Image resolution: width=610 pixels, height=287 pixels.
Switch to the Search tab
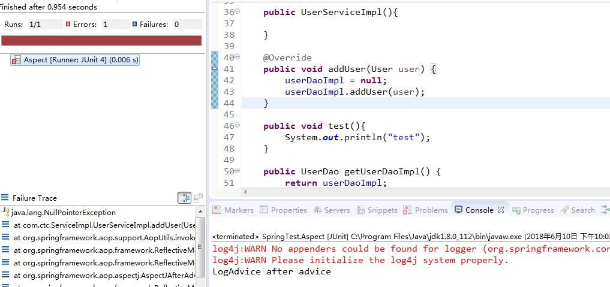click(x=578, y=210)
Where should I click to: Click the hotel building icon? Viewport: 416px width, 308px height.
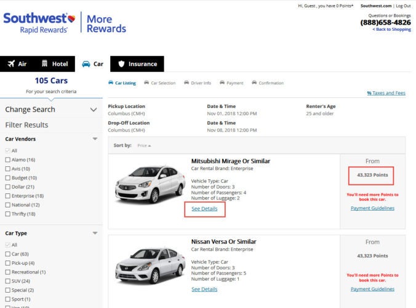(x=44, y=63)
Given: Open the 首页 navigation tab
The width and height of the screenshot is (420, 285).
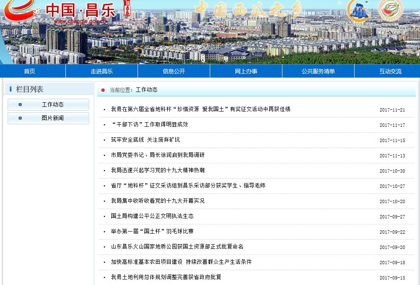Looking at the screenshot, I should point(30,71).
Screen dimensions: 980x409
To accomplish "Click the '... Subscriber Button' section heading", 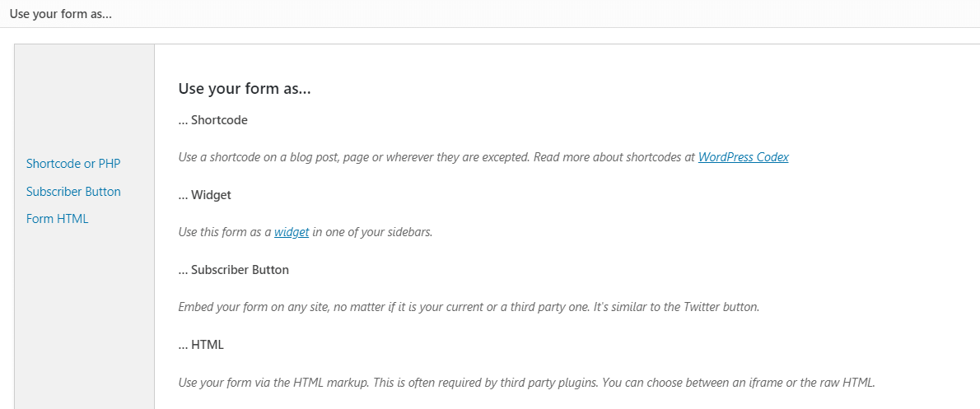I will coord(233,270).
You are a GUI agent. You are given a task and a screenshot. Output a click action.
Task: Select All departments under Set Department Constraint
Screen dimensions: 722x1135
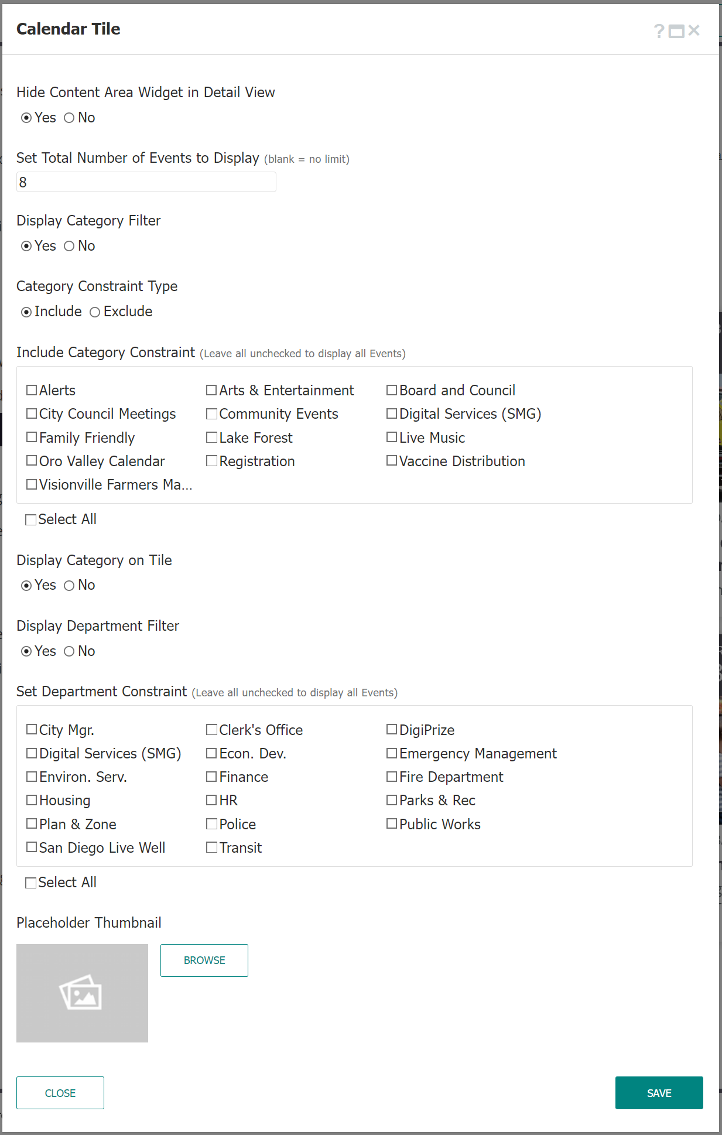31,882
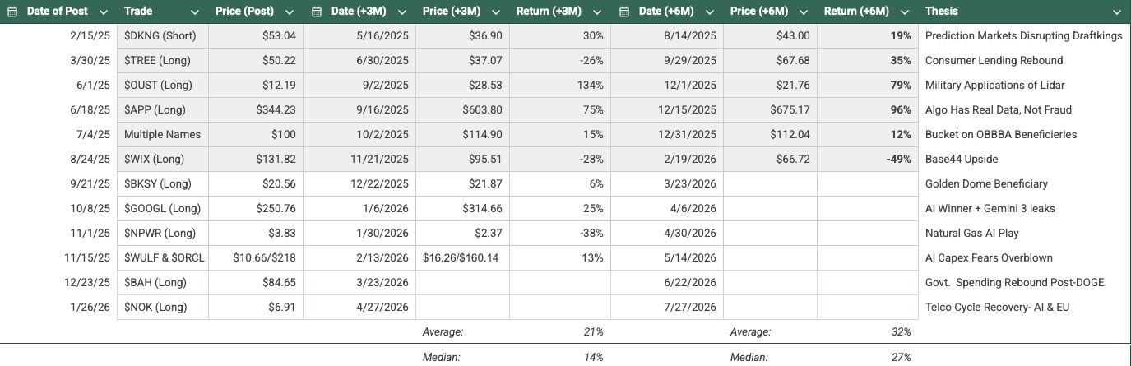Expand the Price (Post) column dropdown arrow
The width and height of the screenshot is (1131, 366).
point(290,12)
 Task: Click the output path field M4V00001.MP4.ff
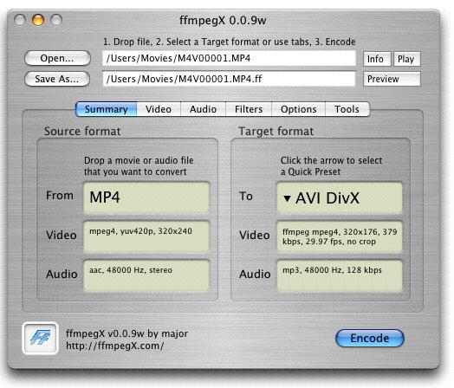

** Exercise description **
Print exactly the lines running from the start of the entries above to the line with "Screen dimensions: 980x409", both included; leave out any pictures.

** Solution to this task **
Image resolution: width=610 pixels, height=287 pixels.
Switch to the Search tab
click(x=578, y=210)
Where should I click to: Click the hotel building icon? Viewport: 416px width, 308px height.
(x=44, y=63)
Given: Open the 首页 navigation tab
The width and height of the screenshot is (420, 285).
Looking at the screenshot, I should point(30,71).
Screen dimensions: 980x409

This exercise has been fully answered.